I'm not sure whether flow through a carbon reactor would slow down or not over time - I'd guess that would only happen if it was accumulating detritus and needed cleaning, and I doubt it would be able to indicate that the media needed changing. But my point was that since the reactors are closed containers, the flow into one of them _has_ to match the flow out of it, so there is no need to measure both flow going in and flow going out - they should be the exact same number.
 
The intake to the manifold will only be @ 2ft higher than pump. Was concerned about about hence unions and flow meters.
Any thought about having ball and gate valves for each? My thinking was that combo would provide more control of flow to each specific piece of equipment?
 
I'm not sure whether flow through a carbon reactor would slow down or not over time - I'd guess that would only happen if it was accumulating detritus and needed cleaning, and I doubt it would be able to indicate that the media needed changing. But my point was that since the reactors are closed containers, the flow into one of them _has_ to match the flow out of it, so there is no need to measure both flow going in and flow going out - they should be the exact same number.

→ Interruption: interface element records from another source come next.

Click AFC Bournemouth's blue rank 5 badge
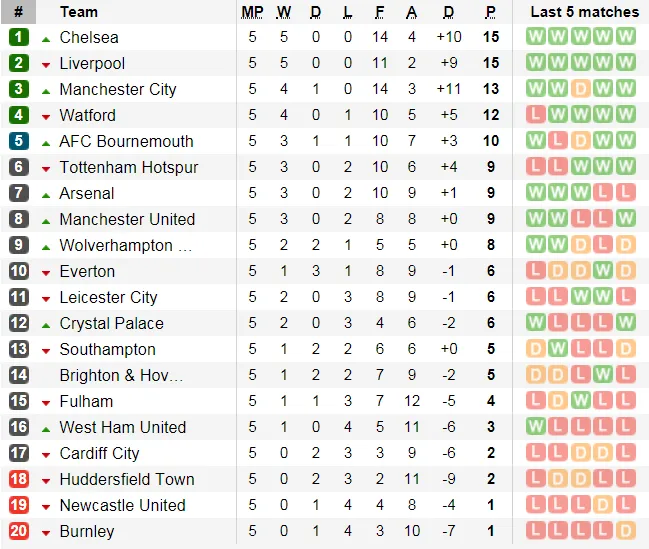Viewport: 649px width, 549px height. tap(19, 141)
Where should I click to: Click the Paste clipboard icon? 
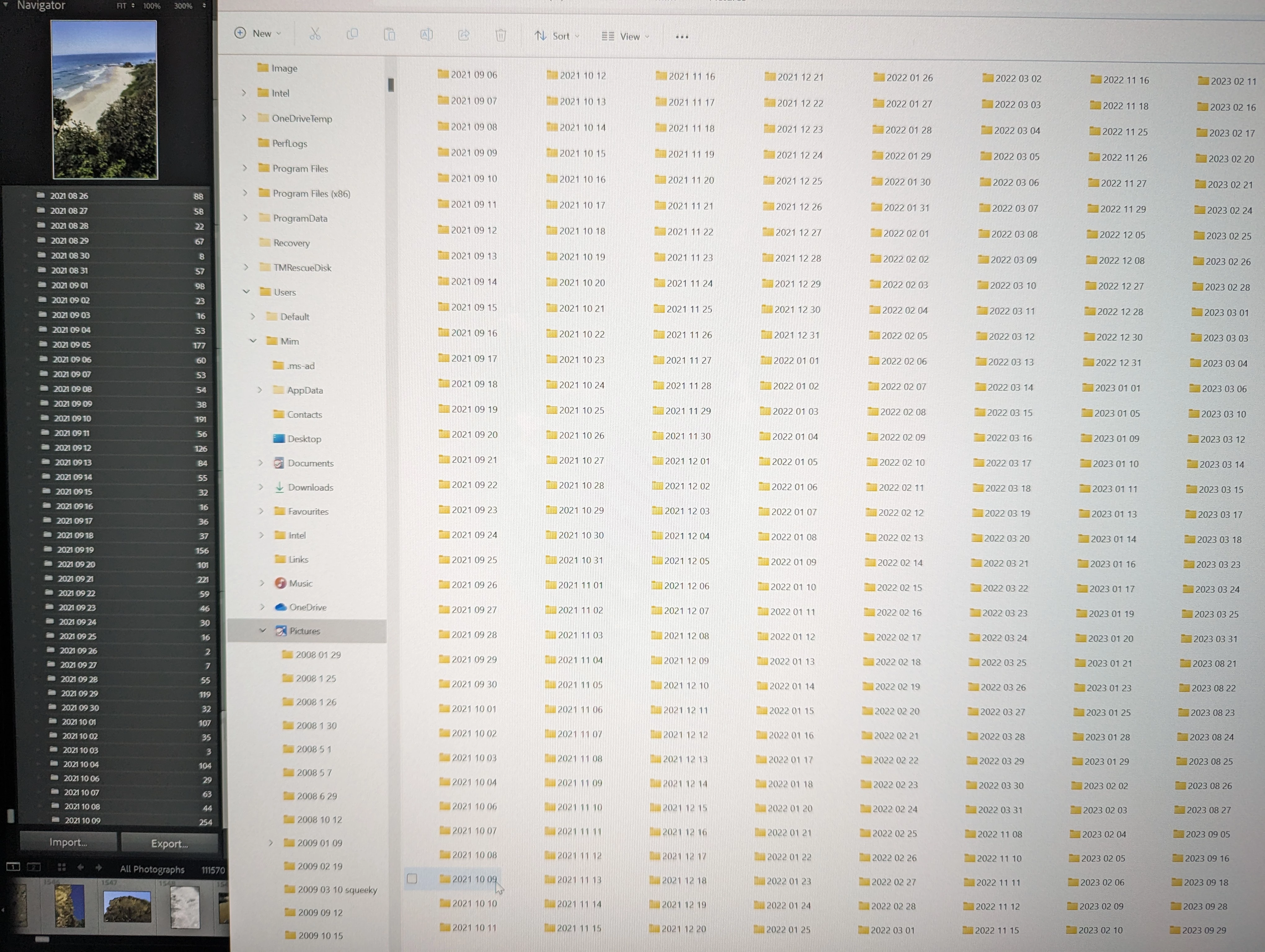(x=389, y=35)
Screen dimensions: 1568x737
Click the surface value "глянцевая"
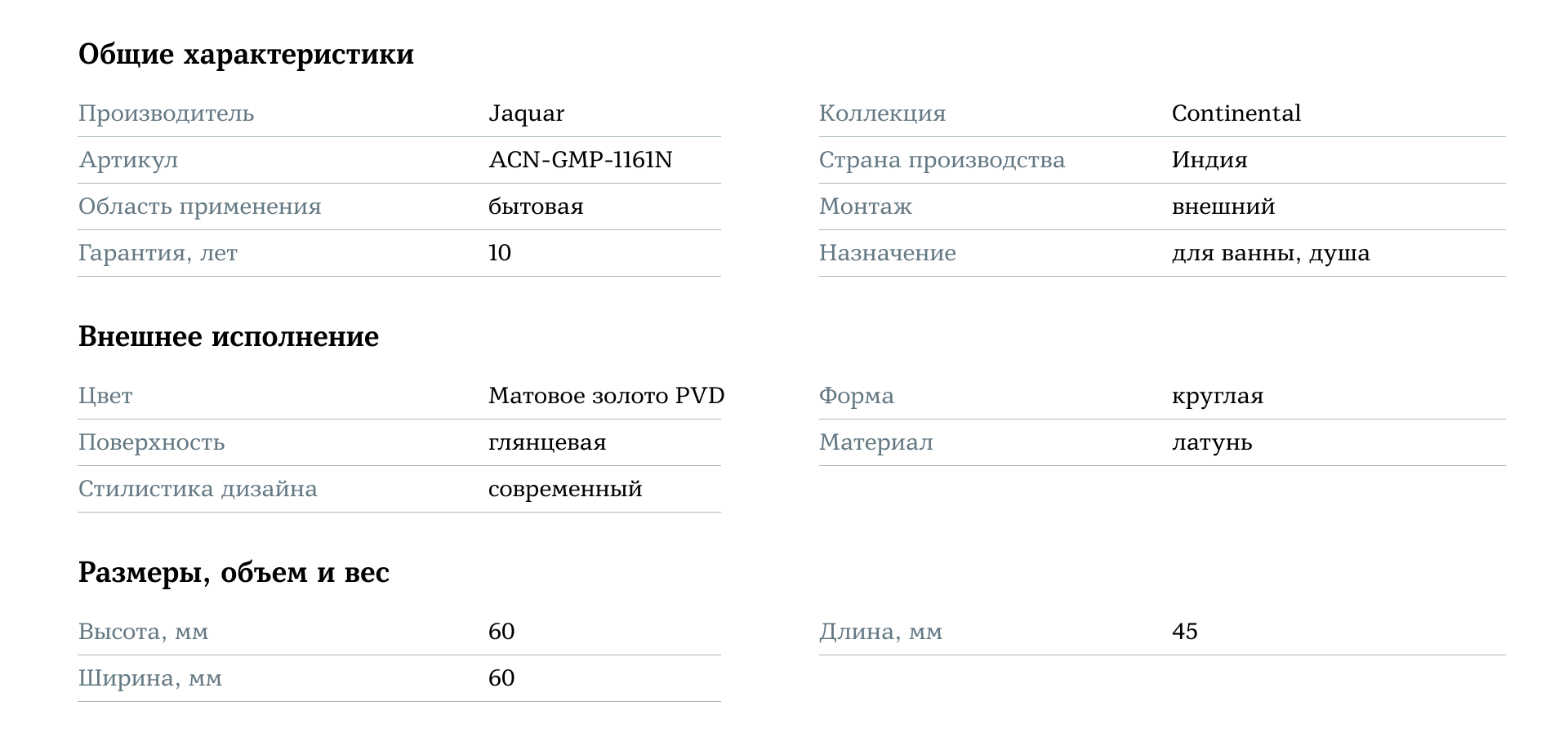pos(547,442)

Good point...Now I understand
 
My thinking was to use more unions into current config to allow for easier replacement in the future or possible splitting current config into 2 manifolds. The current reactors and skimmer have different outputs and I was trying to use what I have now to delay some of the spending.

I just realized my previous comment about unions wasn't clear - I only meant that if you got rid of the redundant flow meters, you could get rid of any unions/reducers/connectors you needed right around those. It makes perfect sense to keep the other unions so it's easy to take things apart for maintenance or to upgrade equipment.
 
thanks for the feedback...Any thought about using the gate and ball valves? I've heard nothing but good feedback about the George Fischer ball valves but the gate valves are known for more control. My thought process was that the combo for each reactor / equipment would be increase ability to control flow.